Il est cet homme-là qu'on compare aux plus grands, et aussi celui dont les frères refusent de l'aider. Il est cet Empereur sans fils.
Il reprend d'une voix amère.
Il ne peut que gémir, dit-il, du grand égarement de Lucien.
« Un homme que la nature a fait naître avec des talents et qu'un égoïsme sans exemple a arraché à de belles destinées et a entraîné loin de la route du devoir et de l'honneur. » Il va vers la fenêtre de sa chambre qui, dans le palais, domine le port de Gênes.
Trois frégates et deux bricks manœuvrent, toutes voiles dehors. Il les regarde longuement.
Il a dû, il y a quelques heures, modifier son plan de descente en Angleterre. Villeneuve n'a pas été capable de rencontrer aux Antilles l'escadre de Missiessy. Toutes les manœuvres prévues ont pris du retard. L'invasion de l'Angleterre aura donc lieu entre le 8 et le 18 août, et non pas en ce mois de juin.
Il s'accoude à la fenêtre, suit des yeux ces bateaux. Jérôme les commande. Jérôme, qui a accepté d'abandonner son épouse américaine et de se plier à la raison.
Peut-être est-il le seul de mes frères qui m'obéisse ?

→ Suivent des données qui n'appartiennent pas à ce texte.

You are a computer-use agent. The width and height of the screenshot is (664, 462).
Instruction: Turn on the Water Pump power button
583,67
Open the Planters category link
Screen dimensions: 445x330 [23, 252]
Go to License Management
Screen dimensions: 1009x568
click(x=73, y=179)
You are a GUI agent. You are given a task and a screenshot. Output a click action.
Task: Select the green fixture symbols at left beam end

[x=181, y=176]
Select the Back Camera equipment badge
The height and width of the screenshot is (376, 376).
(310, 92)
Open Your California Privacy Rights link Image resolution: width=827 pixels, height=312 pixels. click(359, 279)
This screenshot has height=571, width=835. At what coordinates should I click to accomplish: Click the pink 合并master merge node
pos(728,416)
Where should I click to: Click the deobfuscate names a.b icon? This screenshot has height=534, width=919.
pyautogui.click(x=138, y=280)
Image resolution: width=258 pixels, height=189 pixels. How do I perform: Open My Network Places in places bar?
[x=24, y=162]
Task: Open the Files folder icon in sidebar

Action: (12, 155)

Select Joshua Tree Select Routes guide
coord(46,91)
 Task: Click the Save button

Peut-être n'est-ce pas dans ma famille que je trouverai un appui ? Et si je n'ai pas de fils, sur qui puis-je compter ?
Peut-être sur Eugène de Beauharnais, qu'il vient de désigner vice-roi d'Italie.
Il dit à Roederer : « S'il se tire un coup de canon, c'est Eugène qui va voir ce que c'est. Si j'ai un fossé à passer, c'est lui qui me donne la main. »
Il a confiance dans ce jeune homme de vingt-trois ans, digne et courageux. Il voudrait l'aider, dans la tâche si difficile de gouverner les hommes.
« Nos sujets d'Italie sont naturellement plus dissimulés que le sont les citoyens de la France, écrit-il à Eugène. N'accordez votre confiance entière à personne... Parlez le moins possible, vous n'êtes pas assez instruit et votre éducation n'a pas été assez soignée pour que vous puissiez vous livrer à des discussions d'abandon. Sachez écouter... Quoique vice-roi, vous n'avez que vingt-trois ans... Montrez pour la nation que vous gouvernez une estime qu'il convient de manifester d'autant plus que vous découvrirez des motifs de l'estimer moins. Il viendra un temps où vous reconnaîtrez qu'il y a bien peu de différence entre un peuple et un autre. »
Le peuple ? Il l'observe, il l'écoute tout au long du voyage de retour en France, dans les premiers jours du mois de juillet 1805.
Dans les environs de Lyon, il fait arrêter la berline sur un chemin de traverse. La foule, dans les champs, va vers la route, sans doute pour l'acclamer, le voir.
Il descend de voiture et commence à marcher en se dirigeant vers la petite montagne de Tarare. Il éconduit ceux qui veulent le suivre. Il désire être seul, se mêler à la foule, voir le peuple.
Personne ne le reconnaît. Il monte lentement, interroge une vieille femme. Que fait-elle là ? L'Empereur va passer, dit-elle.
Il bavarde avec elle, guettant ses moindres mimiques.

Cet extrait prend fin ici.